There are several options that increase the time doOLS() takes to run: stepW runs a background stepwise regression to find which variables perform best over the set of estimations; relimp calculates the relative importance of each variable in the restricted model, using a technique to partition R2; slmtests calculates LaGrange multiplier tests for spatial dependence using the three weight matrices. All of these should be set to FALSE if one wishes to speed up estimation times. Bootstrap standard errors are calculated by setting option doboot equal to some number between 10 and 10,000 (usually values between 500 and 1,000 are good choices). Bootstrapping also consumes lots of estimation time.
h<-doOLS(smi,depvar=dpV,indpv=UiV,rindpv=RiV,othexog=NULL,
dw=TRUE,lw=TRUE,ew=FALSE,stepW=TRUE,boxcox=FALSE,getismat=FALSE,
relimp=TRUE,slmtests=FALSE,haustest=NULL,mean.data=TRUE,doboot=1000)

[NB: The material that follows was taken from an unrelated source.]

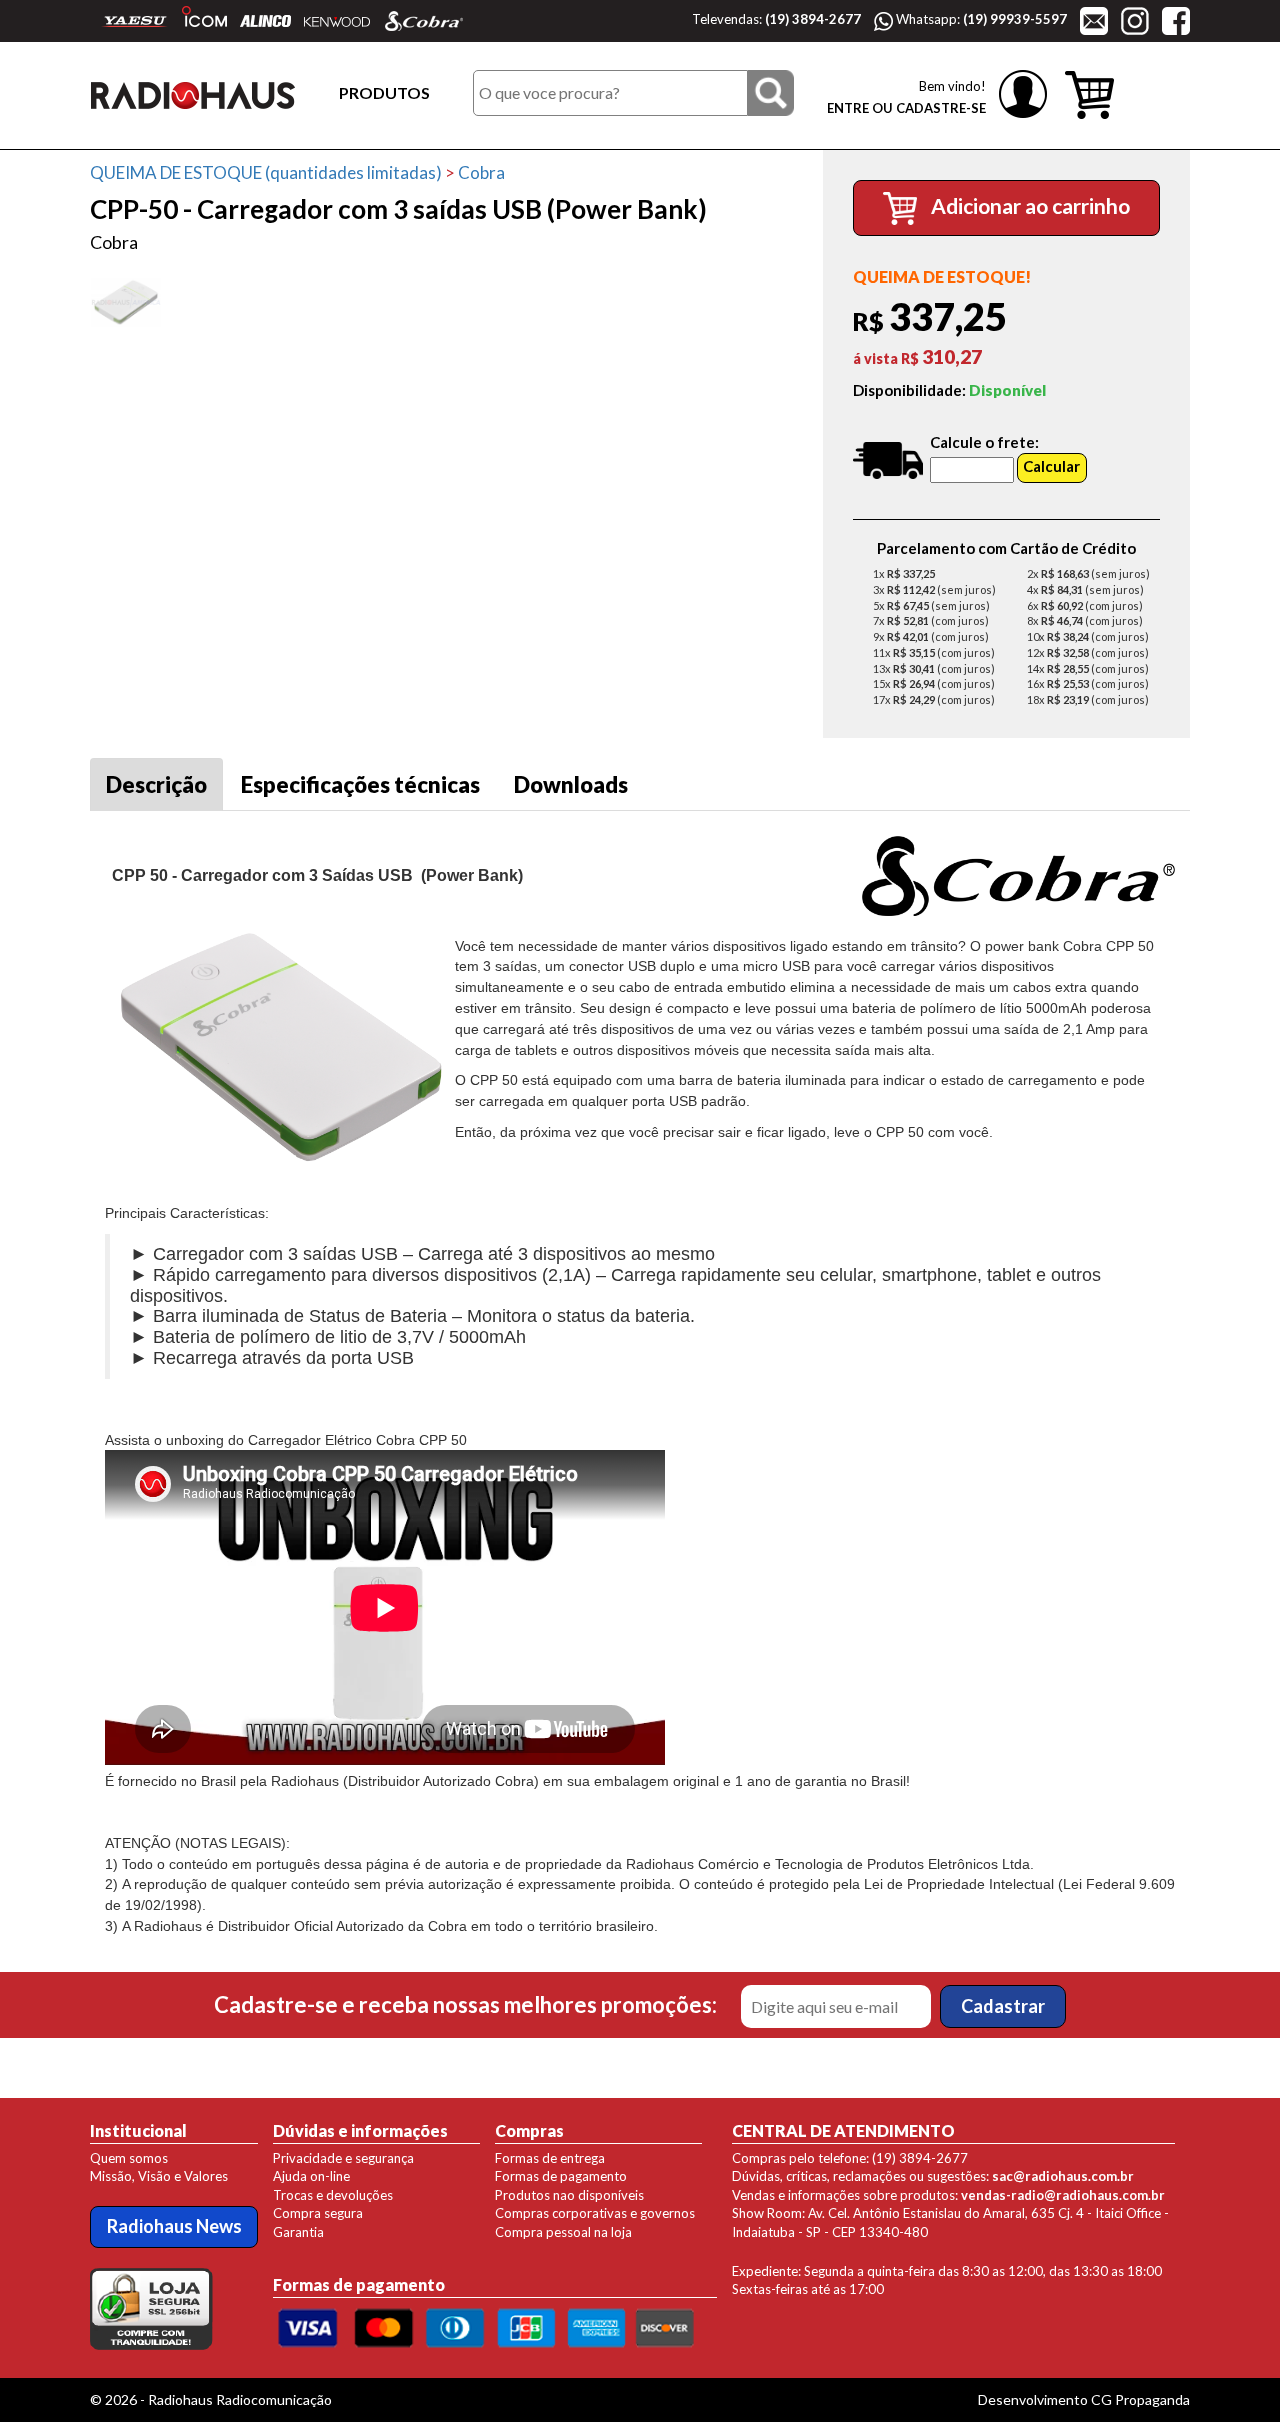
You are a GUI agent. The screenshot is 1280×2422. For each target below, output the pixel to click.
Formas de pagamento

## [1] "--finding optimal weight matrix------"
## [1] "Exogenous variables used to instrument Wy: xWv1, xWv2, xWv3, xWv4, xWv5, xWv30, xWv31, xWv32, xWv33, xWv41.d2, xWv44.d9, xWv34, xWv2Sq, xWv3Sq, xWv4Sq, xWv5Sq, xWv31Sq, xWv32Sq, xWv33Sq"
## [1] "--looping through the imputed datasets--"
## [1] 1
## [1] 2
## [1] 3
## [1] 4
## [1] 5
## Time difference of 2.006919 mins
names(h)
## [1] "DependVarb" "URmodel" "model.varbs" "Rmodel" "EndogeneityTests"
## [6] "Diagnostics" "OtherStats" "DescripStats.ImputedData" "DescripStats.OriginalData" "totry"
## [11] "didwell" "usedthese" "dfbetas" "data"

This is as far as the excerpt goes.